Traditional owners on the Tiwi Islands had claimed Santos had not appropriately consulted ahead of the project’s approval by the National Offshore Petroleum and Safety Environmental Management Authority.
“Santos has a strong track record of working constructively and collaboratively with Traditional Owners,” managing director and chief executive Kevin Gallagher said.
“Santos has always sought to meet its consultation responsibilities and is continuing the process of revising the Drilling Environment Plan to address the matters contained in the judgement.”
Mr Gallagher added that, “Santos will now proceed with applications for all remaining approvals following the guidance provided by the Court. As a result, Santos does not anticipate any material cost or schedule impact, and the first gas from the Barossa Gas Project remains on track to be delivered in the first half of 2025.”
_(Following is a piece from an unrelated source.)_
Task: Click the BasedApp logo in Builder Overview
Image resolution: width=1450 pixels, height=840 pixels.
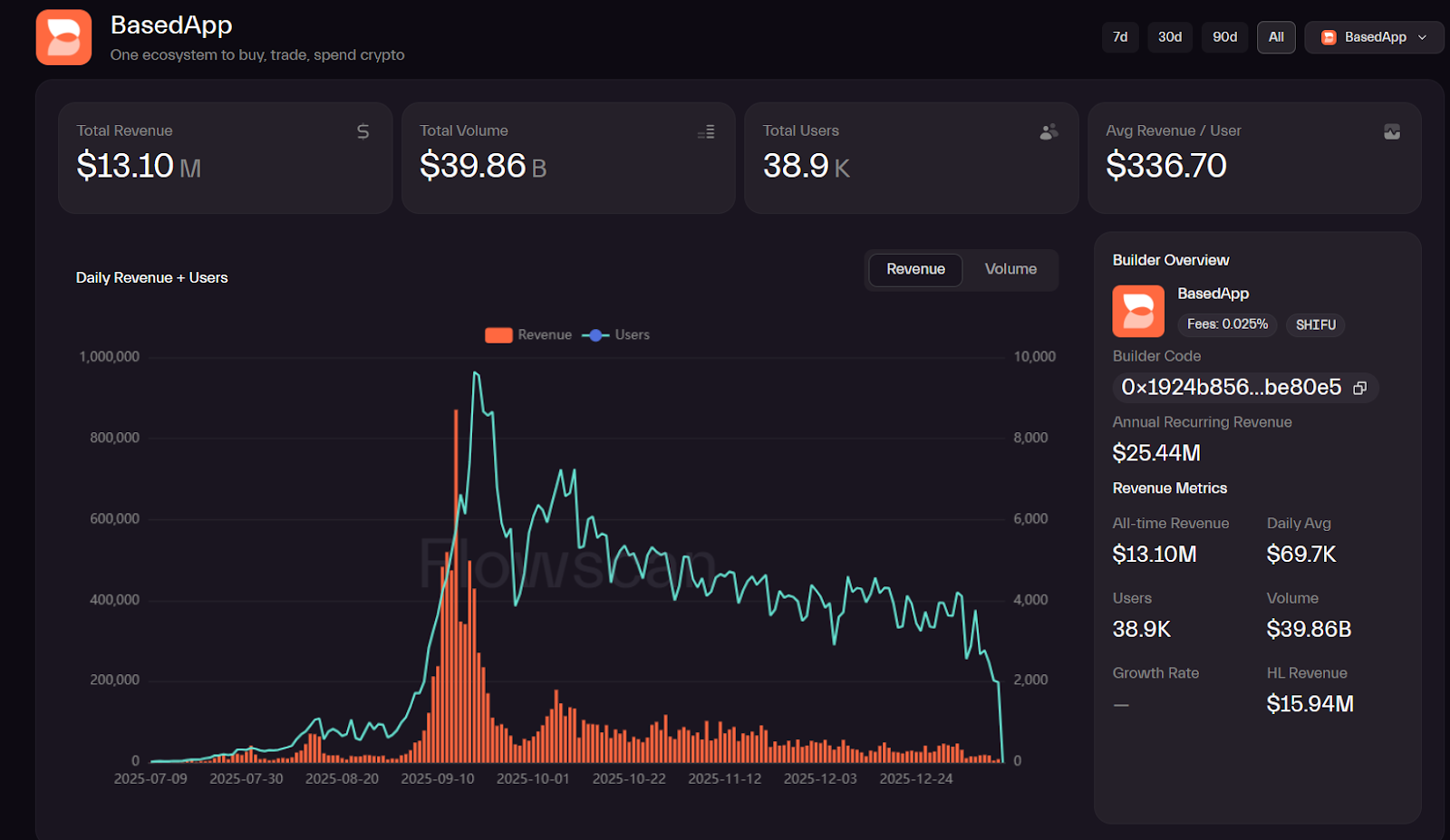Action: pos(1137,311)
Ragusa finishes first phase drilling of lithium project
Ragusa Minerals (RAS) has completed the first phase of drilling of its lithium project in the Territory after boring 18 reverse circulation drill holes, 12 of which intersected pegmatite. Ragusa has already sent select samples for assaying. The company said that preliminary observations were encouraging given the scale of the pegmatite zones.
“The completion of the initial exploration program is another positive step that puts Ragusa in a strong position to rapidly accelerate the development of our project within a proven high-quality lithium district in a tier one jurisdiction close to major infrastructure at a time of record lithium prices,” Ragusa chairman Jerko Zuvela said.
Mr Zuvela added several drill sites were not accessible during the initial phase of work programs but the company intends to continue drilling works in the stated areas next Dry season. Geophysical surveys are planned across target areas to assist in planning for the next phase of exploration.
Perth-based Eclipse Metals rids Territory assets to Oz
Eclipse Metals (EPM) has divested its holdings located in the Territory uranium tenements including those in the Ngalia Basin prospects and the Liverpool project to Oz Yellow Uranium. EPM said that the sale will now allow it to concentrate on its mineral resources in Greenland. Eclipse Metals will however keep its connection to the Territory through a share issue when Oz Yellow has finished its planned ASX listing.
OZ Yellow intends to conduct an IPO to raise a minimum of $20 million to facilitate the process, after which it will distribute 60 per cent of its fully-paid ordinary shares to Eclipse. Half of this amount will be dispersed to Eclipse stakeholders according to their existing Eclipse shareholding. The offering will come with a $2 million top-up offer enabling Eclipse investors to obtain more Oz Yellow shares above their allocation limit.
“As the projects in our portfolio continue to advance, it is important that we ensure our money and time are committed to those we believe will have the best chance of returning value for our shareholders,” Eclipse executive chairman Carl Popal said.
“By divesting these assets into Oz Yellow, Eclipse will be able to focus its energies towards our key projects in Australia and Greenland while retaining significant exposure to a company that will be solely focused on the development of an exciting suite of uranium assets in the Northern Territory.”
The Ngalia Basin—about 300 km west-northwest from Alice Springs—is deemed highly prospective for sandstone and paleochannel-style uranium-vanadium mineralisation. EPM holds two granted exploration licences and six licence applications over a total area of 4,773 square kilometres. With the Liverpool project, EPM is focused on the Devil’s Elbow, Terrace and Ferricrete uranium prospects.